### DATA SHOWN
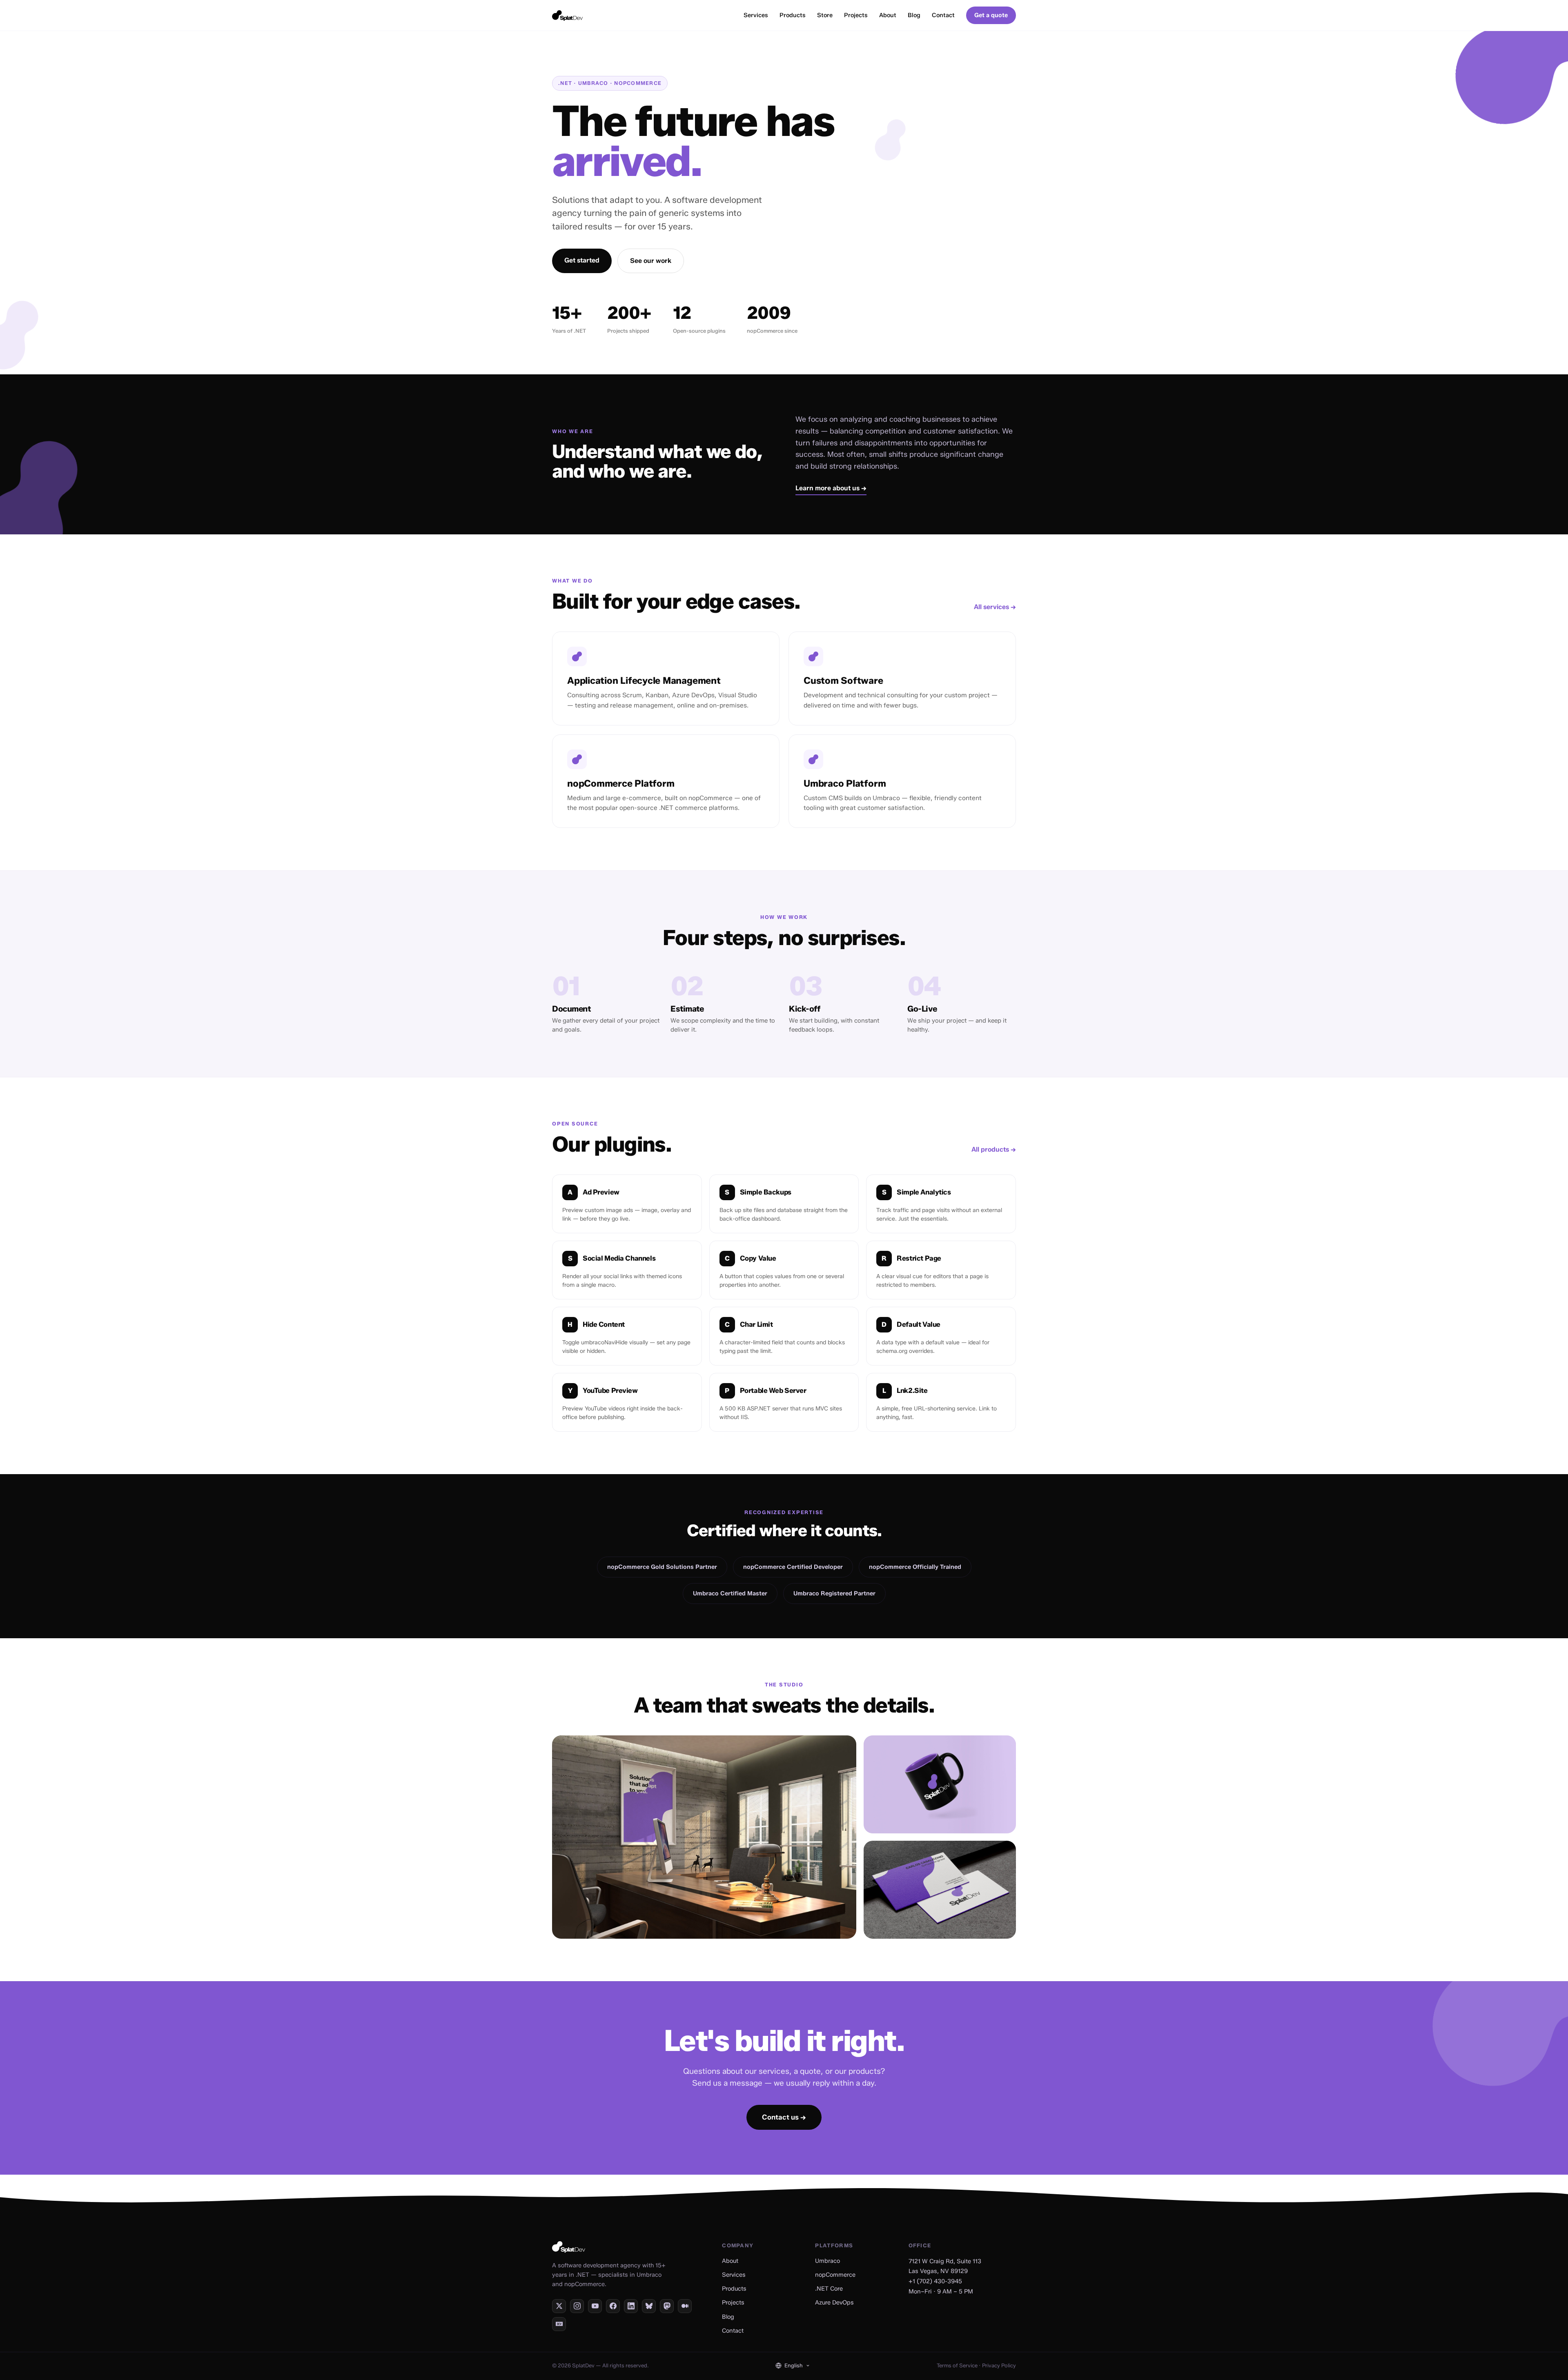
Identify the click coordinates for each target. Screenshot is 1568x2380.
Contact (943, 15)
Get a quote (991, 15)
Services (756, 15)
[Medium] (685, 2306)
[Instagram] (577, 2306)
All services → (995, 607)
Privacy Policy (999, 2365)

### WHAT NEEDS TO BE DONE
Output, exactly and with nothing else, the lines from the line containing "Contact (943, 15)" to the end of the entries.

### WRITTEN REPLY
Contact (943, 15)
Get a quote (991, 15)
Services (756, 15)
[Medium] (685, 2306)
[Instagram] (577, 2306)
All services → (995, 607)
Privacy Policy (999, 2365)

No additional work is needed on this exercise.